Complementing Siri's enhanced capabilities is the introduction of Visual Intelligence to Mac, a feature previously seen on iPhones. This allows Siri to analyze what's on your screen, whether it's the entire display or a selected portion. By using keyboard shortcuts like Command + Shift + Space or Command + Shift + 6, users can capture screen areas for Siri to process. Visual Intelligence can identify objects, summarize content, translate text, extract information for calendar entries, and answer questions about visual data. New additions include nutritional information for food items and bill splitting assistance.
The 'Write with Siri' feature offers system-wide writing assistance, building upon existing Apple Intelligence tools. Siri can now compose entire emails or messages, offer writing feedback, suggest word substitutions, and perform other editing tasks. Users can invoke this by right-clicking within an app and selecting "Ask Siri." For blank documents, Siri can generate content based on natural language prompts.
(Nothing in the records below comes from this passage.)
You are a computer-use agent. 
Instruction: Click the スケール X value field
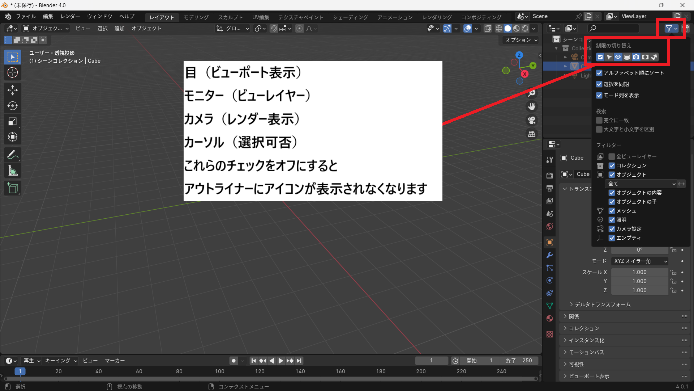coord(639,272)
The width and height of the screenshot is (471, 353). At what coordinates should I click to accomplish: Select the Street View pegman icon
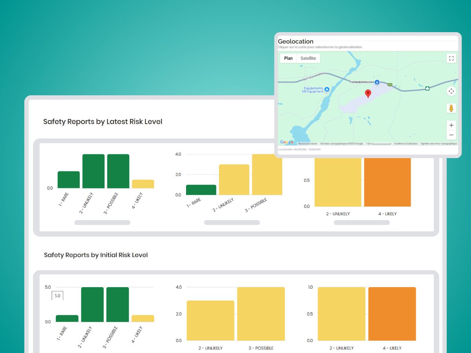click(451, 108)
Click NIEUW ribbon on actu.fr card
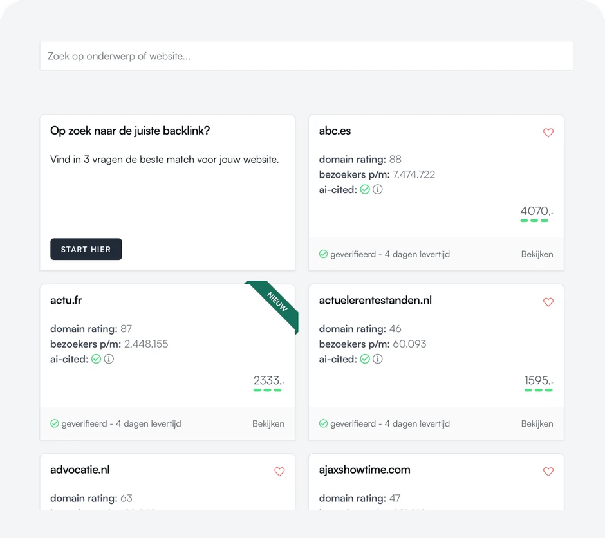Viewport: 605px width, 538px height. point(277,302)
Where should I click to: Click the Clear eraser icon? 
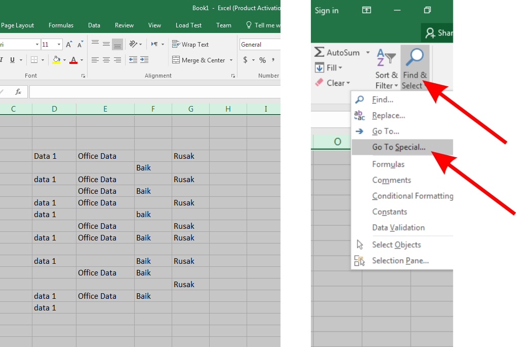pyautogui.click(x=319, y=83)
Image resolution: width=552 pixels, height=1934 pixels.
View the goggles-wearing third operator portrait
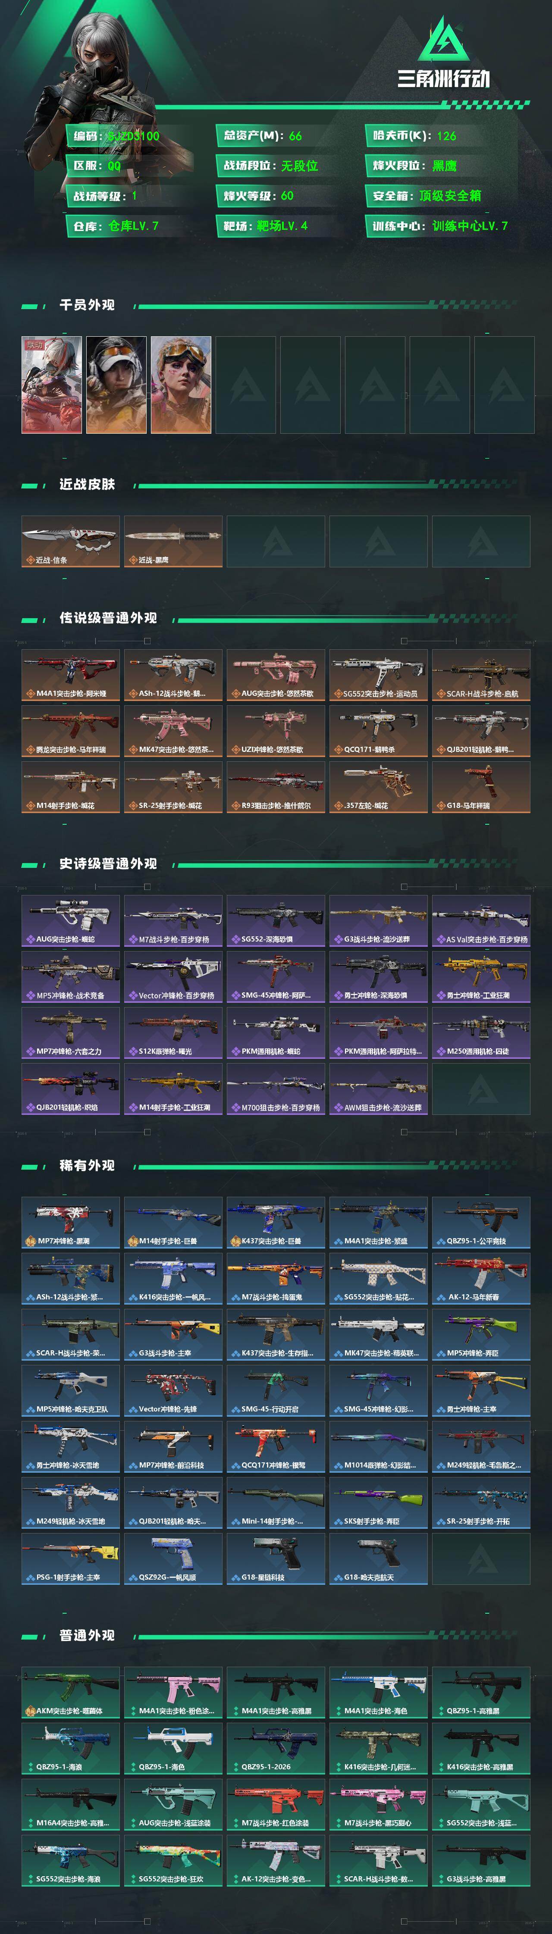181,385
Crucially, Siri can analyze a user's past communications to tailor responses in their unique writing style. macOS Golden Gate also expands system-wide spell checking to include grammar suggestions.
iPhone Mirroring allows users to resize the mirroring window, adapting it to various app requirements and screen orientations. The Shortcuts app has been simplified, enabling users to create complex shortcuts using natural language descriptions, with AI generating the shortcut for user refinement. Safari also sees improvements, including customizable extensions created via AI by simply describing desired functionality. For instance, users can create extensions to display reading times, close duplicate tabs, or set focus timers. Intelligent tab grouping automatically categorizes related tabs, and a new notification system alerts users to changes on monitored webpages.
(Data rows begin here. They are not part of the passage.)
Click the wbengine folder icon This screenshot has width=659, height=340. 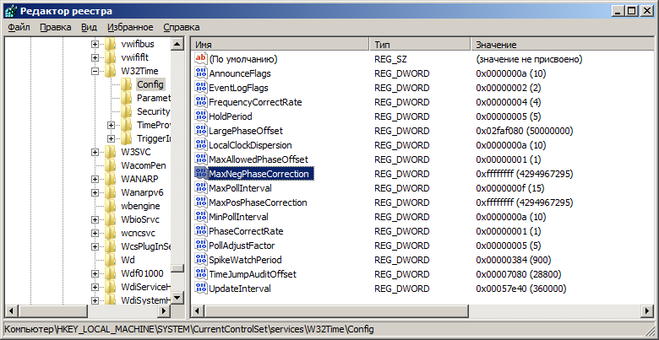[111, 206]
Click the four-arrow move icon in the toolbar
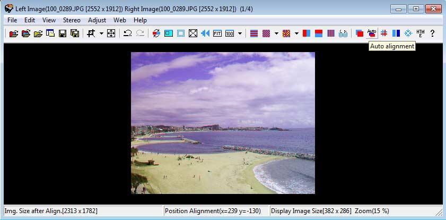Image resolution: width=446 pixels, height=220 pixels. [x=111, y=33]
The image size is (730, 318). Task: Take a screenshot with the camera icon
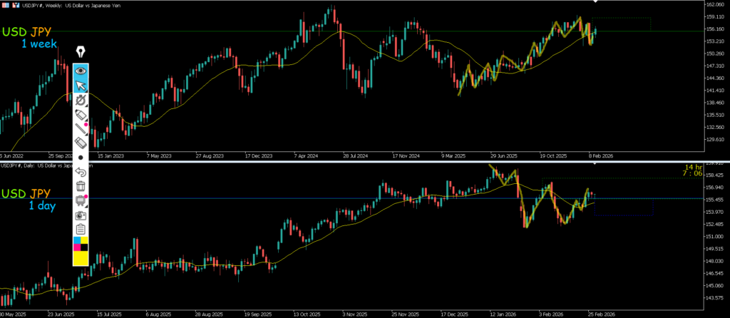pyautogui.click(x=81, y=215)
Beyond these user-facing features, Apple has implemented significant performance improvements across macOS Golden Gate. Underlying code has been optimized to speed up animations, interactions, and overall system responsiveness. File transfers via AirDrop are quicker, browsing network devices is more fluid, and window stability is enhanced, particularly with external displays. Messages sync faster and more reliably. The search foundation for core apps like Spotlight, Photos, Mail, and Messages has been rebuilt, leading to quicker indexing and more relevant search results, including an improved ranking system in Mail.
To install the macOS Golden Gate public beta, users must sign up on Apple's beta testing website. Once registered, the beta can be accessed and installed via System Settings > General > Software Update. It's important to note that macOS Golden Gate requires Macs with an M1 chip or later, and a new A18 Pro MacBook Neo. Older Intel-based Macs will not support this update or its advanced AI features.